Racconti migranti/6. La storia di Assan: “Non ho mai conosciuto i miei genitori, adesso voglio solo studiare”

Per mesi da solo in cerca di fortuna: Dalle violenze in Gambia alla nuova vita in Sicilia e la passione per la musica

Tra un accordo e un giro di do, Assan sorride e si esercita con la sua inseparabile chitarra classica. È bravo, dicono gli altri ragazzi che con lui formano la Libera Orchestra Popolare di Marsala, di recente decimata dagli effetti del Decreto Salvini. Ci concede una chiacchierata durante una pausa delle prove. Assan, nome di fantasia, è un ragazzo timido, ma talentuoso. Suona la chitarra da poco ma riesce già a seguire gli altri con più prove alle spalle. Lui viene dal Gambia, ha 18 anni e si trova in Italia dal febbraio del 2017.

La sua storia è segnata da un profondo lutto, che ancora oggi gli provoca molto dolore. Non ha mai conosciuto sua madre. Morta durante il parto. “Non l’ho mai conosciuta, è morta subito dopo avermi partorito. Non ho mai conosciuto neanche mio padre, andato via subito dopo la mia nascita.”

Assan cresce con la zia, che poi lo affida ad una famiglia di amici. Non ha fratelli o sorelle, è completamente da solo. “Mia zia non poteva più mantenermi. Così quando tutta la sua famiglia decise di trasferirsi in un altro paese mi affidò a degli amici. Per me così iniziano i momenti più difficili.” Assan era piccolo, aveva appena dieci anni e aveva già abbandonato la scuola dopo averla frequentata per sei anni. A lui la scuola non era permessa, ai figli della coppia che lo prese in affidamento invece si. Non riusciva a digerirlo. “Ogni giorno mi mandano a lavorare in campagna, iniziavo alle cinque del mattino e finivo in serata. Era duro, piangevo, soffrivo, non stavo bene. Non ero adatto per il lavoro della campagna, ero piccolo e debole. Continuavo a chiedermi: perché io non posso studiare?”

◆ **Righe fornite**:

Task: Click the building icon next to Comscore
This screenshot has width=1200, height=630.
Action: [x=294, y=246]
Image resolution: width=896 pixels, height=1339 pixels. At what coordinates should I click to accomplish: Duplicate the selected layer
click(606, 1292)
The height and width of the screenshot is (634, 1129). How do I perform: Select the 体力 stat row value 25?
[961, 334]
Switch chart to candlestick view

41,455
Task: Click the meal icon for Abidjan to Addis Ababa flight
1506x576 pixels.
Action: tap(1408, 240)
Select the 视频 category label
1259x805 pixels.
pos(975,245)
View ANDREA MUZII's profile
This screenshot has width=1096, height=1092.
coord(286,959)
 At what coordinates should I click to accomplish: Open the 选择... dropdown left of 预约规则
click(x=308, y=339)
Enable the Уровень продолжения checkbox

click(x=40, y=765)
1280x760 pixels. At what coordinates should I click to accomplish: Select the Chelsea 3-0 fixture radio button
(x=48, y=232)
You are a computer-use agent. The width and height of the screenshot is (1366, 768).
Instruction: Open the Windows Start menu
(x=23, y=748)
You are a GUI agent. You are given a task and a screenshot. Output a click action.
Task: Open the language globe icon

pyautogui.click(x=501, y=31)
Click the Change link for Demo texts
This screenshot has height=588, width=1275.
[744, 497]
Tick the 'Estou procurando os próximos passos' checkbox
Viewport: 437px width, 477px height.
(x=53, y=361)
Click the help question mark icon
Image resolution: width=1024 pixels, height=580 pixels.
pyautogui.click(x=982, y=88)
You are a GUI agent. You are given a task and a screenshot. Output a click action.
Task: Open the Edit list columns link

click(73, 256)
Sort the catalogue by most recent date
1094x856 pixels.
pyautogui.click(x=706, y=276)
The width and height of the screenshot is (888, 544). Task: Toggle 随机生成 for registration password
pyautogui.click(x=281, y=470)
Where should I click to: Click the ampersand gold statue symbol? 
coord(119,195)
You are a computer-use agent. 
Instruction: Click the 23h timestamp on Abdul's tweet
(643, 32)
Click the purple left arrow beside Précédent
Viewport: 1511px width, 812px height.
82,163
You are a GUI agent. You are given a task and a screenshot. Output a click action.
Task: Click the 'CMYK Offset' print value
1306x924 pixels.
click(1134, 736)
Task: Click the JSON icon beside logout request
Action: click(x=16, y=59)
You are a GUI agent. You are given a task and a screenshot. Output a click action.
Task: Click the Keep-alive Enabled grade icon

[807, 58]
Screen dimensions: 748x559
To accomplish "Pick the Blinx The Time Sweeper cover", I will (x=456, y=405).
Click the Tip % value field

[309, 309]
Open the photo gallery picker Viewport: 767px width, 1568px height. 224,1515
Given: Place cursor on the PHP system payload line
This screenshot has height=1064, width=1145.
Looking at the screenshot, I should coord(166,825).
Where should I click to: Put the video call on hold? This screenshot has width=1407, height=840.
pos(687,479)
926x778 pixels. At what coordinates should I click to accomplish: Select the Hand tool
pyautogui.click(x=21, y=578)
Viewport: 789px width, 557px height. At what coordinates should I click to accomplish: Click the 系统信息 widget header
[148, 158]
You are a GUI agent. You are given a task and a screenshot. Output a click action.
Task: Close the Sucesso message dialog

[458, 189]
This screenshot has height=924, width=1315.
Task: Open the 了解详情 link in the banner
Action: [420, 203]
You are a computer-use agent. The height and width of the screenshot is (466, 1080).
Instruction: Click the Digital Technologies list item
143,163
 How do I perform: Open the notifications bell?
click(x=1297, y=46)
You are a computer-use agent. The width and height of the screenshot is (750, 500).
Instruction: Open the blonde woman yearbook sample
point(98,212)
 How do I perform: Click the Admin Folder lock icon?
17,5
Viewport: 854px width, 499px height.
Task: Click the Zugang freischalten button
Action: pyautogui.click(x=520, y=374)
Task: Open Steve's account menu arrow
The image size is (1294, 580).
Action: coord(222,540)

◆ **Problemi da risolvere**:
a. Rispondi a queste domande sul racconto di Assan, una per riga:
(i) Da quando Assan si trova in Italia?
(ii) Per quanti anni aveva frequentato la scuola prima di abbandonarla?
(iii) A che ora cominciava a lavorare in campagna?
b. Riproduci dal racconto di Assan tutto il testo che va da "Tra un accordo" giù fino a "febbraio del 2017.".
c. Scrivi il seguito del racconto di Assan, partendo dal punto in cui si ferma.

◆ **Insieme delle risposte**:
a.
(i) Dal febbraio del 2017.
(ii) Per sei anni.
(iii) Alle cinque del mattino.

b.
Tra un accordo e un giro di do, Assan sorride e si esercita con la sua inseparabile chitarra classica. È bravo, dicono gli altri ragazzi che con lui formano la Libera Orchestra Popolare di Marsala, di recente decimata dagli effetti del Decreto Salvini. Ci concede una chiacchierata durante una pausa delle prove. Assan, nome di fantasia, è un ragazzo timido, ma talentuoso. Suona la chitarra da poco ma riesce già a seguire gli altri con più prove alle spalle. Lui viene dal Gambia, ha 18 anni e si trova in Italia dal febbraio del 2017.

c.
Foto Ansa

Una domanda a cui Assan non darà mai una risposta. Ma le cose iniziano ad andare anche peggio. “Mi picchiavano quando mi rifiutavo di andare in campagna. Mi facevano molto male, mi frustavano. Sono arrivati quasi a rompermi un braccio.” Assan racconta senza esitazioni le tante violenze subite. Fisiche e psicologiche. “Volevo solo studiare, così decisi di andare via. Cosa avevo da perdere? Non avevo una famiglia, ero solo, e quella condizione non poteva più andare avanti.” Così Assan scappa, fugge via dal Gambia e raggiunge il Senegal, poi il Niger, il Burkina Faso, la Nigeria e il Mali. Ma in nessun posto si sente a “casa”. Non ha soldi, non ha niente, non conosce nessuno. Inizia così a lavorare nei mercati popolari, portava le cassette della frutta, le buste della spesa, fino a portare i carrelli. Era piccolo, ma doveva reagire e trovare i soldi necessari per fuggire ancora più lontano. Arriva così a Sebha, città di passaggio al centro del deserto libico. Sei mesi di inferno. Piccoli lavoretti, e infine la prigione. “Erano dei centri di detenzione, non dei veri e propri carceri. Era terribile, violenze, torture, ho assistito a scene che non dimenticherò mai. Ho pagato dei soldi per raggiungere la Libia e pensavo di trovare un po’ di tranquillità, invece ho trovato l’inferno.”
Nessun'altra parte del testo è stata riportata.